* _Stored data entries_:
══════════════════════════════

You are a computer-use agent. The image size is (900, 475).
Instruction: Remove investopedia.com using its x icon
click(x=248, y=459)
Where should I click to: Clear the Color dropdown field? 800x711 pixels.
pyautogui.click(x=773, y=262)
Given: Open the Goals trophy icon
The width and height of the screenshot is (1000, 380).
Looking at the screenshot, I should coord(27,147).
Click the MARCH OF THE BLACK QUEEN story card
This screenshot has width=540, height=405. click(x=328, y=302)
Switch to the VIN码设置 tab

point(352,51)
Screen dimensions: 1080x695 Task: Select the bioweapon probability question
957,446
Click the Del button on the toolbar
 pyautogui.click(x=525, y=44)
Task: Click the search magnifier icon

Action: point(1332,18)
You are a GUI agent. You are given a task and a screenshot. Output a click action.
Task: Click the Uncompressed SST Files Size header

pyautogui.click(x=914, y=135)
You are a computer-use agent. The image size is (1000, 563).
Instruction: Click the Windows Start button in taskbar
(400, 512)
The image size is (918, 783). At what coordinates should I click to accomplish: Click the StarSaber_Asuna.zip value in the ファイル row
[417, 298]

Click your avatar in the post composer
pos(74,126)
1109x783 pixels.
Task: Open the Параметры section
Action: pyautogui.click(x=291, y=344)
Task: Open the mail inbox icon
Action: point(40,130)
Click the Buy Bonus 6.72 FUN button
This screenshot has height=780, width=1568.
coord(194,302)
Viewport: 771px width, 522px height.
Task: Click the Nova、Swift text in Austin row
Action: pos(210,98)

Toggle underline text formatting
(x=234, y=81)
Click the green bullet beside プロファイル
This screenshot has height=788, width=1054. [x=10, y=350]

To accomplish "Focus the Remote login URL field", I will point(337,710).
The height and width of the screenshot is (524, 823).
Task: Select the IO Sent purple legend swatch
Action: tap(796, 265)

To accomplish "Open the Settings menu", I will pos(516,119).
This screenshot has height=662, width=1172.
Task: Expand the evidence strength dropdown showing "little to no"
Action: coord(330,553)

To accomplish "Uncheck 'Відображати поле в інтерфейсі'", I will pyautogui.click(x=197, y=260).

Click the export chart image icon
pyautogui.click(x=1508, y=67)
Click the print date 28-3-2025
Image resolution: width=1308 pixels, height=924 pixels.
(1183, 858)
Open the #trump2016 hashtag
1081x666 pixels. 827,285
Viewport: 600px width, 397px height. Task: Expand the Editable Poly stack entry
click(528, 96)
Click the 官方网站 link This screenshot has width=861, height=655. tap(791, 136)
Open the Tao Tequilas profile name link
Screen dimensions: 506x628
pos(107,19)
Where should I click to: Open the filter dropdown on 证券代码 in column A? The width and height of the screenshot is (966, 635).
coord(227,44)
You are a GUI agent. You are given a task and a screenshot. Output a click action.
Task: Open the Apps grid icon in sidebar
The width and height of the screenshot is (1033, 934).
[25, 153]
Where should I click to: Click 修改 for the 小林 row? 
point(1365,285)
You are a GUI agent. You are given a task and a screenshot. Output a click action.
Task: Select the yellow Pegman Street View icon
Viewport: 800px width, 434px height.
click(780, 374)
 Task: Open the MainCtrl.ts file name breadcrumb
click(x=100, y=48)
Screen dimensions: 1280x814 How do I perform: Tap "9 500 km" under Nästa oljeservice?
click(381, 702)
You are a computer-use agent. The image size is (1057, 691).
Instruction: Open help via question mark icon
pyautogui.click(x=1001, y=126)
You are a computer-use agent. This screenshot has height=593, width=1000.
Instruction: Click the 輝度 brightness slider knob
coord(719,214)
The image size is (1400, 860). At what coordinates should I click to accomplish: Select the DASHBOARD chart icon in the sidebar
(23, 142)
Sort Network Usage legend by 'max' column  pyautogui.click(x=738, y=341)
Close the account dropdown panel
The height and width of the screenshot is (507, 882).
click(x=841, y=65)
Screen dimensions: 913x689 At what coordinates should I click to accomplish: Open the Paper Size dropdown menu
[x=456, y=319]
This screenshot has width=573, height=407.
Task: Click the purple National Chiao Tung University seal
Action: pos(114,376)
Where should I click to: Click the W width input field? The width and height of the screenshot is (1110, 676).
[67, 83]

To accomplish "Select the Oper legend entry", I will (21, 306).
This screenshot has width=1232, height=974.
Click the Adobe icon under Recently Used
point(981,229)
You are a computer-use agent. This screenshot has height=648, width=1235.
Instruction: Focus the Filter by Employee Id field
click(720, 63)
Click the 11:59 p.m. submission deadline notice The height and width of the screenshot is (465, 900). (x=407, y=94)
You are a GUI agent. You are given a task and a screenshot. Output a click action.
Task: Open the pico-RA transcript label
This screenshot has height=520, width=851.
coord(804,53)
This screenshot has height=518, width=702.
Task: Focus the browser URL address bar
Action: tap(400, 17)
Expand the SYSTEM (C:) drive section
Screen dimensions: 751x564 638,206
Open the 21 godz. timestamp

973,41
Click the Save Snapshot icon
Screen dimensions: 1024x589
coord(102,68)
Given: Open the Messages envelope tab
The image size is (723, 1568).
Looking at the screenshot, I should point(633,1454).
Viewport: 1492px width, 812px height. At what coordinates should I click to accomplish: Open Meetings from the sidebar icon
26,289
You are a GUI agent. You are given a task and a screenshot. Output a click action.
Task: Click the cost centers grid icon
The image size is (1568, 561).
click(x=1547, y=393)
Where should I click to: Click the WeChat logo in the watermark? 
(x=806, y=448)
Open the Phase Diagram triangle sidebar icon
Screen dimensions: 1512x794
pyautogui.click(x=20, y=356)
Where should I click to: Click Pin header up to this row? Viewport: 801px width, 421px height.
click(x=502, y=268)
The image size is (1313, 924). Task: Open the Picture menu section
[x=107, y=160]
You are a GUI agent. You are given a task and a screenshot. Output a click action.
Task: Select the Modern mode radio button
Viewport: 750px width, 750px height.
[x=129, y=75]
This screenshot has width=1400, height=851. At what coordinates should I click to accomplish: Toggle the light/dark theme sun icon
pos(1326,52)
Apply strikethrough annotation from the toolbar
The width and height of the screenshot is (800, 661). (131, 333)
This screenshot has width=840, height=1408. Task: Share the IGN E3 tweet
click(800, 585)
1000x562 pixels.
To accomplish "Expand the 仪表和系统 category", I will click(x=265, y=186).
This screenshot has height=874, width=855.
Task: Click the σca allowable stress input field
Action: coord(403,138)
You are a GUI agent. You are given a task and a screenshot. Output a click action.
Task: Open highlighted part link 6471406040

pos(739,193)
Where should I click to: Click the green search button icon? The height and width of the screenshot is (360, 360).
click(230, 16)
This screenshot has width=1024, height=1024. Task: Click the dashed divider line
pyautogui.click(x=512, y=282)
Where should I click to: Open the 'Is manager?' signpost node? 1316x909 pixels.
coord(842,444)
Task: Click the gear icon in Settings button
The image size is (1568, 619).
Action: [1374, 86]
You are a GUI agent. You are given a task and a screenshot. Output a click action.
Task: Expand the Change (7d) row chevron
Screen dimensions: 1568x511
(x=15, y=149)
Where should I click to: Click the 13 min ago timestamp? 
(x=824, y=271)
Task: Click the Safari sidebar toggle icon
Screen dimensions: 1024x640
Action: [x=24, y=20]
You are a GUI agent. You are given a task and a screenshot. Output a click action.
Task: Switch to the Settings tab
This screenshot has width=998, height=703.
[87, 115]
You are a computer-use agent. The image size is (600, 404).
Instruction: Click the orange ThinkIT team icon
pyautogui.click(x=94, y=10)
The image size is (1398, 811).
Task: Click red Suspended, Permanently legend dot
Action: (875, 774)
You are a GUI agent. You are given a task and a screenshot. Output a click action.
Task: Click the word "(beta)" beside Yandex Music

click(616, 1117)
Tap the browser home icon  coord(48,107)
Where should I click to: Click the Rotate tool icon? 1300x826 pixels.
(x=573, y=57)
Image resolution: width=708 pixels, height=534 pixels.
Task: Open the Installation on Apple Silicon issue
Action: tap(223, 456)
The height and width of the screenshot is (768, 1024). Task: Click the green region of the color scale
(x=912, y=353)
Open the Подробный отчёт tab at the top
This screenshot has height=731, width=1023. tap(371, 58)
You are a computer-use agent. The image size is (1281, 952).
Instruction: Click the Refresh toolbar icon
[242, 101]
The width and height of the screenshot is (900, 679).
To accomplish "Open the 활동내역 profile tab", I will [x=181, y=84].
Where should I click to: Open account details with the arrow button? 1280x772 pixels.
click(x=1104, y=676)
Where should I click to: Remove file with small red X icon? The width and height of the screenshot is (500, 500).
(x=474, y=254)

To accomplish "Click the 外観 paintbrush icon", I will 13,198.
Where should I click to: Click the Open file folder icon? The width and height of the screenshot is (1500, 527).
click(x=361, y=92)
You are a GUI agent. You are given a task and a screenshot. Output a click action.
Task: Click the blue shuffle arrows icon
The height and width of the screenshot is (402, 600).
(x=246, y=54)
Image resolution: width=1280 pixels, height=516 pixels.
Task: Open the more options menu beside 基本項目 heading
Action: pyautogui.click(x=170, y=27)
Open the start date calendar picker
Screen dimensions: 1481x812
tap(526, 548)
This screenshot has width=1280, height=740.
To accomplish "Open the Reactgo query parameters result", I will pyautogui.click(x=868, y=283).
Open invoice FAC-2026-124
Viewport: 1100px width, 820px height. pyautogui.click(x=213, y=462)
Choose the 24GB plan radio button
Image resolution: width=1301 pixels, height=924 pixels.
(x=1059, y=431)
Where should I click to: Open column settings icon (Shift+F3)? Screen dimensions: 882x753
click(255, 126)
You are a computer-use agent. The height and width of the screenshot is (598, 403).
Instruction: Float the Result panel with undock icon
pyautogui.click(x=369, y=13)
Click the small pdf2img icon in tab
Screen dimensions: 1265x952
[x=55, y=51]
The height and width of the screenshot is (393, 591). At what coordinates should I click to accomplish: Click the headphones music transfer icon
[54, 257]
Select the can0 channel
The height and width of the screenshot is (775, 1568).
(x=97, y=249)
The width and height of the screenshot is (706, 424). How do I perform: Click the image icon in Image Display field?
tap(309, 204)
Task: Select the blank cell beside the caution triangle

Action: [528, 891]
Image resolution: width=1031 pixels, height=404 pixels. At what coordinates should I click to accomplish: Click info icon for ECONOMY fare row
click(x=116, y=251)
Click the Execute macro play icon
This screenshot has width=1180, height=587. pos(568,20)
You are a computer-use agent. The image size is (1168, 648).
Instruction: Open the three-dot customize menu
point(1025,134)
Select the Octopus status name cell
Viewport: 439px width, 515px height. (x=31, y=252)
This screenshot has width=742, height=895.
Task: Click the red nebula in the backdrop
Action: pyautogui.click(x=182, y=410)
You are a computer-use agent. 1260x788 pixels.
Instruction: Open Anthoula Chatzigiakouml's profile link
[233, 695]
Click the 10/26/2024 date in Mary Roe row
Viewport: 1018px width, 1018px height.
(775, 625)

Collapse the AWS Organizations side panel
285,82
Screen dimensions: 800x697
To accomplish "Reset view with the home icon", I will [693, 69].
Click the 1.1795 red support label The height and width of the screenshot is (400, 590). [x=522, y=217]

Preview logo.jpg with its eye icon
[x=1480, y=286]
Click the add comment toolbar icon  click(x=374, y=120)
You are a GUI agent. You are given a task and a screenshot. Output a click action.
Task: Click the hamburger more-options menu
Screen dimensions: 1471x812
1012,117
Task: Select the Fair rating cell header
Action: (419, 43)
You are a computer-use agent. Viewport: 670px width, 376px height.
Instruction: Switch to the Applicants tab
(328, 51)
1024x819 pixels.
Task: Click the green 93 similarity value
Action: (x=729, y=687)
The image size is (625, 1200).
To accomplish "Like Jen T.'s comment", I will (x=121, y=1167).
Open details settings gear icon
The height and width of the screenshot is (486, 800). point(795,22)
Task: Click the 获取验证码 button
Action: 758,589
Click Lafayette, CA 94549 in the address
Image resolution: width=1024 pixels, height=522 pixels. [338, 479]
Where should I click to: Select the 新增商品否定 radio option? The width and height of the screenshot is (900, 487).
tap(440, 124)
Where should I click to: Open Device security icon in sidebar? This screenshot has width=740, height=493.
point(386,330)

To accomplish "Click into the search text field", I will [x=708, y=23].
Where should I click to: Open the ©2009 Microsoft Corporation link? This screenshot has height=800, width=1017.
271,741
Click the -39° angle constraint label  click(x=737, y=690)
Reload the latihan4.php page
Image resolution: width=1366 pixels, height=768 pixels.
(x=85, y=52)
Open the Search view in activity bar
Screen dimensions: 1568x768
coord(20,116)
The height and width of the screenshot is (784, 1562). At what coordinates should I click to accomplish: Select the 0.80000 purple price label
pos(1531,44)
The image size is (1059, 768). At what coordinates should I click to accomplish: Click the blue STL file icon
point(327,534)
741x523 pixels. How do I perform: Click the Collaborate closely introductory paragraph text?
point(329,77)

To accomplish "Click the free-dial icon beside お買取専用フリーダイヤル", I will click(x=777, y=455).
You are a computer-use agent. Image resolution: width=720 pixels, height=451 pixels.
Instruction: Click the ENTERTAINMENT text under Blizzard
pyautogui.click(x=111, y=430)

══════════════════════════════

* _Task instructions_:
Print exactly the lines above from the one with "The width and height of the screenshot is (706, 424)." to the one with "The image size is (625, 1200).", including both.

* _Output of the exercise_:
The width and height of the screenshot is (706, 424). How do I perform: Click the image icon in Image Display field?
tap(309, 204)
Task: Select the blank cell beside the caution triangle

Action: [528, 891]
Image resolution: width=1031 pixels, height=404 pixels. At what coordinates should I click to accomplish: Click info icon for ECONOMY fare row
click(x=116, y=251)
Click the Execute macro play icon
This screenshot has width=1180, height=587. pos(568,20)
You are a computer-use agent. The image size is (1168, 648).
Instruction: Open the three-dot customize menu
point(1025,134)
Select the Octopus status name cell
Viewport: 439px width, 515px height. (x=31, y=252)
This screenshot has width=742, height=895.
Task: Click the red nebula in the backdrop
Action: pyautogui.click(x=182, y=410)
You are a computer-use agent. 1260x788 pixels.
Instruction: Open Anthoula Chatzigiakouml's profile link
[233, 695]
Click the 10/26/2024 date in Mary Roe row
Viewport: 1018px width, 1018px height.
(775, 625)

Collapse the AWS Organizations side panel
285,82
Screen dimensions: 800x697
To accomplish "Reset view with the home icon", I will [693, 69].
Click the 1.1795 red support label The height and width of the screenshot is (400, 590). [x=522, y=217]

Preview logo.jpg with its eye icon
[x=1480, y=286]
Click the add comment toolbar icon  click(x=374, y=120)
You are a GUI agent. You are given a task and a screenshot. Output a click action.
Task: Click the hamburger more-options menu
Screen dimensions: 1471x812
1012,117
Task: Select the Fair rating cell header
Action: (419, 43)
You are a computer-use agent. Viewport: 670px width, 376px height.
Instruction: Switch to the Applicants tab
(328, 51)
1024x819 pixels.
Task: Click the green 93 similarity value
Action: (x=729, y=687)
The image size is (625, 1200).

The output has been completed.